»»

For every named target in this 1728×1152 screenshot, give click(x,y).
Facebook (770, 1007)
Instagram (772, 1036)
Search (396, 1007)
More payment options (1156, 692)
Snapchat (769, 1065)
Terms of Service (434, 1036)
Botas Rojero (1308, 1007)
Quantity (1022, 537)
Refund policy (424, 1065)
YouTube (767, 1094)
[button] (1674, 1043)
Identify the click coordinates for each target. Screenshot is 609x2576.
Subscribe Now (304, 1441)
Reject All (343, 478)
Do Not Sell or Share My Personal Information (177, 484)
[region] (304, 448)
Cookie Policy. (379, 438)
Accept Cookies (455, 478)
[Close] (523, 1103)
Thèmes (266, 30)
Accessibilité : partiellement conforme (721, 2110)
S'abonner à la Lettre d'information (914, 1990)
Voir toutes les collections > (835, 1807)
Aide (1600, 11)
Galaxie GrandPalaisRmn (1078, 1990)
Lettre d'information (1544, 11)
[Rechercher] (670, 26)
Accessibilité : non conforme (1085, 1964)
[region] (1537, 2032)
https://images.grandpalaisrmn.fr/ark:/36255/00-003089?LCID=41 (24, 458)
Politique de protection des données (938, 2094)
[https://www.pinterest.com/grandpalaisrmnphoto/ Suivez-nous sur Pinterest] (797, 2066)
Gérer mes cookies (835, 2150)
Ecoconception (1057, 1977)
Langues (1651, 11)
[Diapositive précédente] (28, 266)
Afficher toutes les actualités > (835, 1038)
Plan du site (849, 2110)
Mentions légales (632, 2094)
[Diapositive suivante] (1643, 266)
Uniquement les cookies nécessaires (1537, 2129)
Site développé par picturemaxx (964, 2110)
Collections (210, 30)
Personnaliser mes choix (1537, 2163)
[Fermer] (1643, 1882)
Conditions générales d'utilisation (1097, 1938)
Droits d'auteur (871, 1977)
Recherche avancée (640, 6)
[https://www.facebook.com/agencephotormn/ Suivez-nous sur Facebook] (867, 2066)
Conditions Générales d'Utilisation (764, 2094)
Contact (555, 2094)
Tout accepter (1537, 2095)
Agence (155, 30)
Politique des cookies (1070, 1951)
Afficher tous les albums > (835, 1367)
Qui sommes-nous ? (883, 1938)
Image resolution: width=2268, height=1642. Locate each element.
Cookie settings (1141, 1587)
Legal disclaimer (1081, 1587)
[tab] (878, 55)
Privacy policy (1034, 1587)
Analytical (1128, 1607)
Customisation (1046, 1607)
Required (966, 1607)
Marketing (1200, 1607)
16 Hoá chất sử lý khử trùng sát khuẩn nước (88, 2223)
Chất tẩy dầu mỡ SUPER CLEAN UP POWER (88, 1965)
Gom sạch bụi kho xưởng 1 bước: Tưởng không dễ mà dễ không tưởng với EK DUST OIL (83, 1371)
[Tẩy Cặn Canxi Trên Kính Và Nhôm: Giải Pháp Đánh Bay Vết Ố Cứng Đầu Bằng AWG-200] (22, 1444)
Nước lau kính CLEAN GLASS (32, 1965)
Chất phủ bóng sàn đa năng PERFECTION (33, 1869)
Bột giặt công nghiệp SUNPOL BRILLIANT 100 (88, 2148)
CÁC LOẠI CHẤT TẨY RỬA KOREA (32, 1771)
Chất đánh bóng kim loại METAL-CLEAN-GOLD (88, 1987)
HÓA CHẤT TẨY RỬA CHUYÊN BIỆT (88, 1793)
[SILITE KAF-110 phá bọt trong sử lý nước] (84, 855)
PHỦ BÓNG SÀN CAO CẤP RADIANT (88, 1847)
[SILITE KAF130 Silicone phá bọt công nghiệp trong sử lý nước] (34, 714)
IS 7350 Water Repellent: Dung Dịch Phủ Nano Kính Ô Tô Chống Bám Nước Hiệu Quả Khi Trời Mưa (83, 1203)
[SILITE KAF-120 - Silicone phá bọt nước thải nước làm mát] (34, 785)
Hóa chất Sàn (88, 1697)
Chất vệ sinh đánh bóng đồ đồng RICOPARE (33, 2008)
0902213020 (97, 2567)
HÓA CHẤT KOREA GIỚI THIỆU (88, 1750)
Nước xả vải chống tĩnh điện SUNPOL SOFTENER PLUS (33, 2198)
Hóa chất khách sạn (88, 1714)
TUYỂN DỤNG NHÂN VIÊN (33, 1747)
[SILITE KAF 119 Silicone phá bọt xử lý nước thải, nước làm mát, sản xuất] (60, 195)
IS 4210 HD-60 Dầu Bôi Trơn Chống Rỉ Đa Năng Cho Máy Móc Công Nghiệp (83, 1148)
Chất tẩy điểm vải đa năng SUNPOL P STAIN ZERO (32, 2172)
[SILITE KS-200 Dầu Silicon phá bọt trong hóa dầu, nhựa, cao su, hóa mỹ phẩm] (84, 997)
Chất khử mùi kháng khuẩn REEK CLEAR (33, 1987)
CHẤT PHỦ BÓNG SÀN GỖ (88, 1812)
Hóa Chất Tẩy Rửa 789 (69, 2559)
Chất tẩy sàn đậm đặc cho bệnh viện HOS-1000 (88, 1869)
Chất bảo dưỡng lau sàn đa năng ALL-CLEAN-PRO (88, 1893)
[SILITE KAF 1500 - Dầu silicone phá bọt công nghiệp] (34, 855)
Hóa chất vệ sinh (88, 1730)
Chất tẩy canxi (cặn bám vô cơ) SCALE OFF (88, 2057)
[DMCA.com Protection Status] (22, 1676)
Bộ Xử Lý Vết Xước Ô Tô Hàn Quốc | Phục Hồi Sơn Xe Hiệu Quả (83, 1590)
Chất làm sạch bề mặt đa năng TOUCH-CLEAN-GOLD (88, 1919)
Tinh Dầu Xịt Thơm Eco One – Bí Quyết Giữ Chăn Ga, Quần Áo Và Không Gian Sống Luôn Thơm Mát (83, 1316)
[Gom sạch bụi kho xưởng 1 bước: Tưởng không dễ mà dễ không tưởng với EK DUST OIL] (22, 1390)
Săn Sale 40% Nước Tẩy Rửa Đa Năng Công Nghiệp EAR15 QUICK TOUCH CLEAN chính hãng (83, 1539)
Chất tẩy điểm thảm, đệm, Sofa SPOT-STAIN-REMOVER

««

■ EXERCISE DESCRIPTION: Word for word, return the entire set of entries.

■ RESPONSE TO THE TASK:
For every named target in this 1728×1152 screenshot, give click(x,y).
Facebook (770, 1007)
Instagram (772, 1036)
Search (396, 1007)
More payment options (1156, 692)
Snapchat (769, 1065)
Terms of Service (434, 1036)
Botas Rojero (1308, 1007)
Quantity (1022, 537)
Refund policy (424, 1065)
YouTube (767, 1094)
[button] (1674, 1043)
Identify the click coordinates for each target. Screenshot is 609x2576.
Subscribe Now (304, 1441)
Reject All (343, 478)
Do Not Sell or Share My Personal Information (177, 484)
[region] (304, 448)
Cookie Policy. (379, 438)
Accept Cookies (455, 478)
[Close] (523, 1103)
Thèmes (266, 30)
Accessibilité : partiellement conforme (721, 2110)
S'abonner à la Lettre d'information (914, 1990)
Voir toutes les collections > (835, 1807)
Aide (1600, 11)
Galaxie GrandPalaisRmn (1078, 1990)
Lettre d'information (1544, 11)
[Rechercher] (670, 26)
Accessibilité : non conforme (1085, 1964)
[region] (1537, 2032)
https://images.grandpalaisrmn.fr/ark:/36255/00-003089?LCID=41 (24, 458)
Politique de protection des données (938, 2094)
[https://www.pinterest.com/grandpalaisrmnphoto/ Suivez-nous sur Pinterest] (797, 2066)
Gérer mes cookies (835, 2150)
Ecoconception (1057, 1977)
Langues (1651, 11)
[Diapositive précédente] (28, 266)
Afficher toutes les actualités > (835, 1038)
Plan du site (849, 2110)
Mentions légales (632, 2094)
[Diapositive suivante] (1643, 266)
Uniquement les cookies nécessaires (1537, 2129)
Site développé par picturemaxx (964, 2110)
Collections (210, 30)
Personnaliser mes choix (1537, 2163)
[Fermer] (1643, 1882)
Conditions générales d'utilisation (1097, 1938)
Droits d'auteur (871, 1977)
Recherche avancée (640, 6)
[https://www.facebook.com/agencephotormn/ Suivez-nous sur Facebook] (867, 2066)
Conditions Générales d'Utilisation (764, 2094)
Contact (555, 2094)
Tout accepter (1537, 2095)
Agence (155, 30)
Politique des cookies (1070, 1951)
Afficher tous les albums > (835, 1367)
Qui sommes-nous ? (883, 1938)
Image resolution: width=2268, height=1642. Locate each element.
Cookie settings (1141, 1587)
Legal disclaimer (1081, 1587)
[tab] (878, 55)
Privacy policy (1034, 1587)
Analytical (1128, 1607)
Customisation (1046, 1607)
Required (966, 1607)
Marketing (1200, 1607)
16 Hoá chất sử lý khử trùng sát khuẩn nước (88, 2223)
Chất tẩy dầu mỡ SUPER CLEAN UP POWER (88, 1965)
Gom sạch bụi kho xưởng 1 bước: Tưởng không dễ mà dễ không tưởng với EK DUST OIL (83, 1371)
[Tẩy Cặn Canxi Trên Kính Và Nhôm: Giải Pháp Đánh Bay Vết Ố Cứng Đầu Bằng AWG-200] (22, 1444)
Nước lau kính CLEAN GLASS (32, 1965)
Chất phủ bóng sàn đa năng PERFECTION (33, 1869)
Bột giặt công nghiệp SUNPOL BRILLIANT 100 (88, 2148)
CÁC LOẠI CHẤT TẨY RỬA KOREA (32, 1771)
Chất đánh bóng kim loại METAL-CLEAN-GOLD (88, 1987)
HÓA CHẤT TẨY RỬA CHUYÊN BIỆT (88, 1793)
[SILITE KAF-110 phá bọt trong sử lý nước] (84, 855)
PHỦ BÓNG SÀN CAO CẤP RADIANT (88, 1847)
[SILITE KAF130 Silicone phá bọt công nghiệp trong sử lý nước] (34, 714)
IS 7350 Water Repellent: Dung Dịch Phủ Nano Kính Ô Tô Chống Bám Nước Hiệu Quả Khi Trời Mưa (83, 1203)
[SILITE KAF-120 - Silicone phá bọt nước thải nước làm mát] (34, 785)
Hóa chất Sàn (88, 1697)
Chất vệ sinh đánh bóng đồ đồng RICOPARE (33, 2008)
0902213020 (97, 2567)
HÓA CHẤT KOREA GIỚI THIỆU (88, 1750)
Nước xả vải chống tĩnh điện SUNPOL SOFTENER PLUS (33, 2198)
Hóa chất khách sạn (88, 1714)
TUYỂN DỤNG NHÂN VIÊN (33, 1747)
[SILITE KAF 119 Silicone phá bọt xử lý nước thải, nước làm mát, sản xuất] (60, 195)
IS 4210 HD-60 Dầu Bôi Trơn Chống Rỉ Đa Năng Cho Máy Móc Công Nghiệp (83, 1148)
Chất tẩy điểm vải đa năng SUNPOL P STAIN ZERO (32, 2172)
[SILITE KS-200 Dầu Silicon phá bọt trong hóa dầu, nhựa, cao su, hóa mỹ phẩm] (84, 997)
Chất khử mùi kháng khuẩn REEK CLEAR (33, 1987)
CHẤT PHỦ BÓNG SÀN GỖ (88, 1812)
Hóa Chất Tẩy Rửa 789 (69, 2559)
Chất tẩy sàn đậm đặc cho bệnh viện HOS-1000 (88, 1869)
Chất bảo dưỡng lau sàn đa năng ALL-CLEAN-PRO (88, 1893)
[SILITE KAF 1500 - Dầu silicone phá bọt công nghiệp] (34, 855)
Hóa chất vệ sinh (88, 1730)
Chất tẩy canxi (cặn bám vô cơ) SCALE OFF (88, 2057)
[DMCA.com Protection Status] (22, 1676)
Bộ Xử Lý Vết Xước Ô Tô Hàn Quốc | Phục Hồi Sơn Xe Hiệu Quả (83, 1590)
Chất làm sạch bề mặt đa năng TOUCH-CLEAN-GOLD (88, 1919)
Tinh Dầu Xịt Thơm Eco One – Bí Quyết Giữ Chăn Ga, Quần Áo Và Không Gian Sống Luôn Thơm Mát (83, 1316)
[Gom sạch bụi kho xưởng 1 bước: Tưởng không dễ mà dễ không tưởng với EK DUST OIL] (22, 1390)
Săn Sale 40% Nước Tẩy Rửa Đa Năng Công Nghiệp EAR15 QUICK TOUCH CLEAN chính hãng (83, 1539)
Chất tẩy điểm thảm, đệm, Sofa SPOT-STAIN-REMOVER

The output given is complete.